_Task prompt_: Only an exact repetition of the entries will do.

(Data entries)
+ + + + + + +

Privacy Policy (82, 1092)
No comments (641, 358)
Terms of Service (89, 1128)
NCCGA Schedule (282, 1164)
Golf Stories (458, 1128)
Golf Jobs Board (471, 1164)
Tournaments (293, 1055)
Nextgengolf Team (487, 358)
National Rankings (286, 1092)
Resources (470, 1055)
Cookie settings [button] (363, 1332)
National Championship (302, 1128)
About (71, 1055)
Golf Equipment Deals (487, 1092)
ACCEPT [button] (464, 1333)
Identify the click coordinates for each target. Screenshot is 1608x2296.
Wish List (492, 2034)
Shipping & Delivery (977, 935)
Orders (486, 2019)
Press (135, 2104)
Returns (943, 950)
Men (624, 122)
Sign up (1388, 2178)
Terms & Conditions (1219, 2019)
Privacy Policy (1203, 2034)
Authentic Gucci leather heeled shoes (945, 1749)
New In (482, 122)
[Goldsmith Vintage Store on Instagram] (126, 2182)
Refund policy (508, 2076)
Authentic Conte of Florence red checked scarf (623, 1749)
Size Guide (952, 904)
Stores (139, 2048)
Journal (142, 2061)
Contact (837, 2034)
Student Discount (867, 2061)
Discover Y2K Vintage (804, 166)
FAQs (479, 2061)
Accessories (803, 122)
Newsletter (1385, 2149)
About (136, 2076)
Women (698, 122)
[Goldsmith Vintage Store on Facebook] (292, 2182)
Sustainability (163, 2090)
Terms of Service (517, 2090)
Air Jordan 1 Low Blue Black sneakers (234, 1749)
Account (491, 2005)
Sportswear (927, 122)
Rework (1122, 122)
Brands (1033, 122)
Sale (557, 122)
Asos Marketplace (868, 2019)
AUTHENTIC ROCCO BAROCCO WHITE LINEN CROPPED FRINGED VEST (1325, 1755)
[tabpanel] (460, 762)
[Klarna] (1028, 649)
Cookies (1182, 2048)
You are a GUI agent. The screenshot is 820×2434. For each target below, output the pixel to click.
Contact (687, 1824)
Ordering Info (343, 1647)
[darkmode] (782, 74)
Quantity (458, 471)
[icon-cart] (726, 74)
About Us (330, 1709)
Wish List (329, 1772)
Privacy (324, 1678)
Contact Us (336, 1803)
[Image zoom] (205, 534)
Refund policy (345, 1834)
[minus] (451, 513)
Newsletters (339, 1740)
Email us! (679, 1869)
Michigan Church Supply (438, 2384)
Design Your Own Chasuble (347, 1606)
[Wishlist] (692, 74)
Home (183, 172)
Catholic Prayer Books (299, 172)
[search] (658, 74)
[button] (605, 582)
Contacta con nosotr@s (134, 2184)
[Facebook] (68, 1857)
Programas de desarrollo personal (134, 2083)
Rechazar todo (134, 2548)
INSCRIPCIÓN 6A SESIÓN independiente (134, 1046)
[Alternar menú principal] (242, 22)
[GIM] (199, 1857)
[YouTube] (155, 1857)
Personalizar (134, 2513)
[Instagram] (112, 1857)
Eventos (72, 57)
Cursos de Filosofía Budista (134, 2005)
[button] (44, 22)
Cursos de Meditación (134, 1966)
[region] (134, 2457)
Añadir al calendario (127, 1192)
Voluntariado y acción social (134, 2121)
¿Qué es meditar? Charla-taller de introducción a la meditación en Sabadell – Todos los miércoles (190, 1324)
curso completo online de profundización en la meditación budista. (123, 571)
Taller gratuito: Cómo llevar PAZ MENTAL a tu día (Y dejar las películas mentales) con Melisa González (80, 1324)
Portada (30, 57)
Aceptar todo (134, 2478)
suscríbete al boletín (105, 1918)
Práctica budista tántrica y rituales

+ + + + + + +

_Answer box_:
Privacy Policy (82, 1092)
No comments (641, 358)
Terms of Service (89, 1128)
NCCGA Schedule (282, 1164)
Golf Stories (458, 1128)
Golf Jobs Board (471, 1164)
Tournaments (293, 1055)
Nextgengolf Team (487, 358)
National Rankings (286, 1092)
Resources (470, 1055)
Cookie settings [button] (363, 1332)
National Championship (302, 1128)
About (71, 1055)
Golf Equipment Deals (487, 1092)
ACCEPT [button] (464, 1333)
Identify the click coordinates for each target. Screenshot is 1608x2296.
Wish List (492, 2034)
Shipping & Delivery (977, 935)
Orders (486, 2019)
Press (135, 2104)
Returns (943, 950)
Men (624, 122)
Sign up (1388, 2178)
Terms & Conditions (1219, 2019)
Privacy Policy (1203, 2034)
Authentic Gucci leather heeled shoes (945, 1749)
New In (482, 122)
[Goldsmith Vintage Store on Instagram] (126, 2182)
Refund policy (508, 2076)
Authentic Conte of Florence red checked scarf (623, 1749)
Size Guide (952, 904)
Stores (139, 2048)
Journal (142, 2061)
Contact (837, 2034)
Student Discount (867, 2061)
Discover Y2K Vintage (804, 166)
FAQs (479, 2061)
Accessories (803, 122)
Newsletter (1385, 2149)
About (136, 2076)
Women (698, 122)
[Goldsmith Vintage Store on Facebook] (292, 2182)
Sustainability (163, 2090)
Terms of Service (517, 2090)
Air Jordan 1 Low Blue Black sneakers (234, 1749)
Account (491, 2005)
Sportswear (927, 122)
Rework (1122, 122)
Brands (1033, 122)
Sale (557, 122)
Asos Marketplace (868, 2019)
AUTHENTIC ROCCO BAROCCO WHITE LINEN CROPPED FRINGED VEST (1325, 1755)
[tabpanel] (460, 762)
[Klarna] (1028, 649)
Cookies (1182, 2048)
You are a GUI agent. The screenshot is 820×2434. For each target below, output the pixel to click.
Contact (687, 1824)
Ordering Info (343, 1647)
[darkmode] (782, 74)
Quantity (458, 471)
[icon-cart] (726, 74)
About Us (330, 1709)
Wish List (329, 1772)
Privacy (324, 1678)
Contact Us (336, 1803)
[Image zoom] (205, 534)
Refund policy (345, 1834)
[minus] (451, 513)
Newsletters (339, 1740)
Email us! (679, 1869)
Michigan Church Supply (438, 2384)
Design Your Own Chasuble (347, 1606)
[Wishlist] (692, 74)
Home (183, 172)
Catholic Prayer Books (299, 172)
[search] (658, 74)
[button] (605, 582)
Contacta con nosotr@s (134, 2184)
[Facebook] (68, 1857)
Programas de desarrollo personal (134, 2083)
Rechazar todo (134, 2548)
INSCRIPCIÓN 6A SESIÓN independiente (134, 1046)
[Alternar menú principal] (242, 22)
[GIM] (199, 1857)
[YouTube] (155, 1857)
Personalizar (134, 2513)
[Instagram] (112, 1857)
Eventos (72, 57)
Cursos de Filosofía Budista (134, 2005)
[button] (44, 22)
Cursos de Meditación (134, 1966)
[region] (134, 2457)
Añadir al calendario (127, 1192)
Voluntariado y acción social (134, 2121)
¿Qué es meditar? Charla-taller de introducción a la meditación en Sabadell – Todos los miércoles (190, 1324)
curso completo online de profundización en la meditación budista. (123, 571)
Taller gratuito: Cómo llevar PAZ MENTAL a tu día (Y dejar las películas mentales) con Melisa González (80, 1324)
Portada (30, 57)
Aceptar todo (134, 2478)
suscríbete al boletín (105, 1918)
Práctica budista tántrica y rituales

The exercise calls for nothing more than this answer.